Higher levels of this protein were found in maternal and umbilical cord blood in late preterm pregnancies with uterine growth restriction (IUGR), suggesting that it may serve as a marker to confirm the diagnosis and to assess general fetal well-being.
IURG is a complex obstetric condition in which the fetus does not reach the size and weight expected for the number of weeks of pregnancy. The condition increases the risk of stillbirth when it remains undetected before birth. IURG may also lead to a number of other conditions after birth, including cerebral palsy, motor dysfunction, speech and cognitive delays, chronic disorders, and metabolic diseases.

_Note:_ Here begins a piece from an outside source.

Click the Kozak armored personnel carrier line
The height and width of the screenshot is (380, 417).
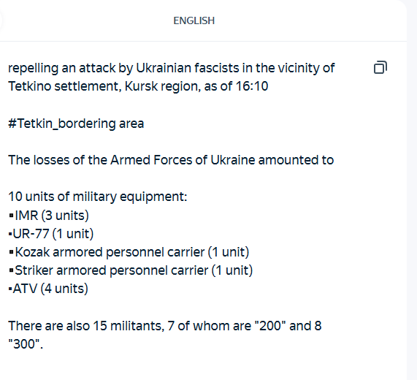click(x=129, y=252)
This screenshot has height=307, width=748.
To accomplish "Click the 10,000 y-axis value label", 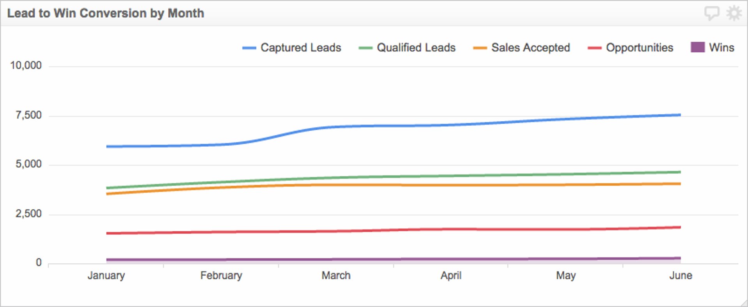I will tap(26, 65).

Apoptosis, or programmed cell death, is thought to play a key role in IURG. While apoptosis is a normal cellular process, in the case of IURG, it becomes abnormally increased, leading to fetal tissue cell destruction and placental dysfunction, which in turn affects fetal growth. However, decreased apoptosis has also been reported in the context of IURG.
Placental dysfunction, in which apoptosis is thought to play a role, may not always be detected by fetal biometry (measuring fetal body parts by ultrasound), biophysical profiling (prenatal test that checks a baby’s well-being), or a non-stress test, which is used to assess fetal movement and heart rate, the researchers wrote.

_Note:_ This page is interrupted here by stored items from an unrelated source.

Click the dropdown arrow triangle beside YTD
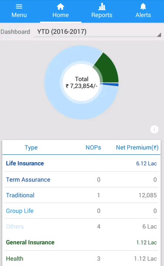This screenshot has width=164, height=266. click(x=159, y=35)
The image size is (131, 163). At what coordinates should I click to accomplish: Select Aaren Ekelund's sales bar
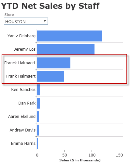[x=38, y=117]
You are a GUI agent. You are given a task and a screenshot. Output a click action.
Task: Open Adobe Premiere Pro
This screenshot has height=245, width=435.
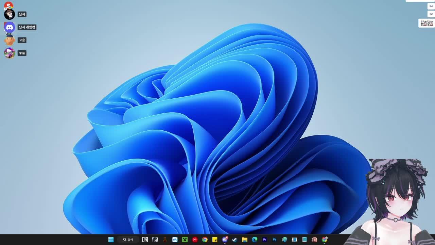pyautogui.click(x=264, y=240)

In addition to diagnostic methods, such as ultrasound surveillance, commonly used to diagnose IUGR, the researchers examined the levels of cell death markers, namely Bcl-2, caspase-9, and soluble Fas ligand (sFasL), in the maternal and umbilical cord serum of late preterm pregnancies.

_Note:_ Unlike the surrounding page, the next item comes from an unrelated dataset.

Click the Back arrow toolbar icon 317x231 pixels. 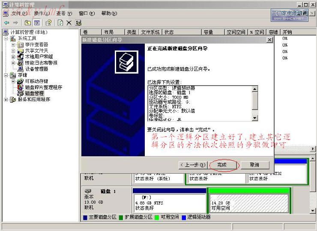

They hypothesized that these markers would allow them to assess fetal well-being and decrease neonatal mortality and morbidity. Of note, Bcl-2 is an inhibitor of apoptosis, while caspase-9 and sFasL both trigger apoptosis.
A total of 159 pregnant women, who gave birth between 34 and 37 weeks of gestation (considered late preterm pregancies), were included in the study. Of these, 80 were diagnosed with IURG (mean age of 31.6 years) and 79 were used as controls (mean age of 28.3).
Before conceiving, the women in the IURG group weighed significantly less than women in the control group. They also weighed less and gained less weight during their pregnancies than the other women, who had more pregnancies and childbirths. For women in the IUGR group, it was their first pregnancies.
Of note, the smoking rate in IURG pregnancies was found to be six times higher than in the controls.
In terms of prenatal testing, the researchers reported that the incidence of a non-reactive non-stress test, meaning the baby’s heart rate did not measure as expected, was significantly higher in women with IUGR than in the control group. Moreover, the IUGR group had significantly decreased amniotic fluid index, indicative of fetal distress.
Fewer women had vaginal deliveries in the IURG group compared to the control group (11% vs 24%), and infants affected by IURG had a significantly longer hospital stay in the intensive care unit.
Maternal blood and umbilical cord levels of Bcl-2 were both significantly higher in the IUGR group than the control group, which is in accordance with the literature. Moreover, Bcl-2 levels were correlated between the blood serum of the mother and the umbilical cord in both the IUGR and control groups.
The researchers theorized that increased Bcl-2 levels may be the result of chronic hipoxia (low oxygen levels) tolerance and indicate the presence of an immature placenta due to increased apoptosis.
“One of the most important findings of the study is that the level of Bcl-2 in the maternal blood level is related to the Bcl-2 level in the umbilical cord. This suggests that Bcl-2, which is maternally diagnosed, can help in the diagnosis of IUGR,” they added.
In other words, this means that a simple, non-invasive maternal blood test could be used to confirm an IUGR diagnosis.
No significant differences in both caspase-9 and sFasL levels were found between the two groups, in maternal blood and the umbilical cord.
“In this study, we showed that looking at the Bcl-2 level in the maternal serum can be used as an additional method in the future to confirm the IUGR diagnosis,” the researchers wrote. “In addition, the results make us think that Bcl-2 may be used as a marker to assess fetal well-being regardless of IUGR.”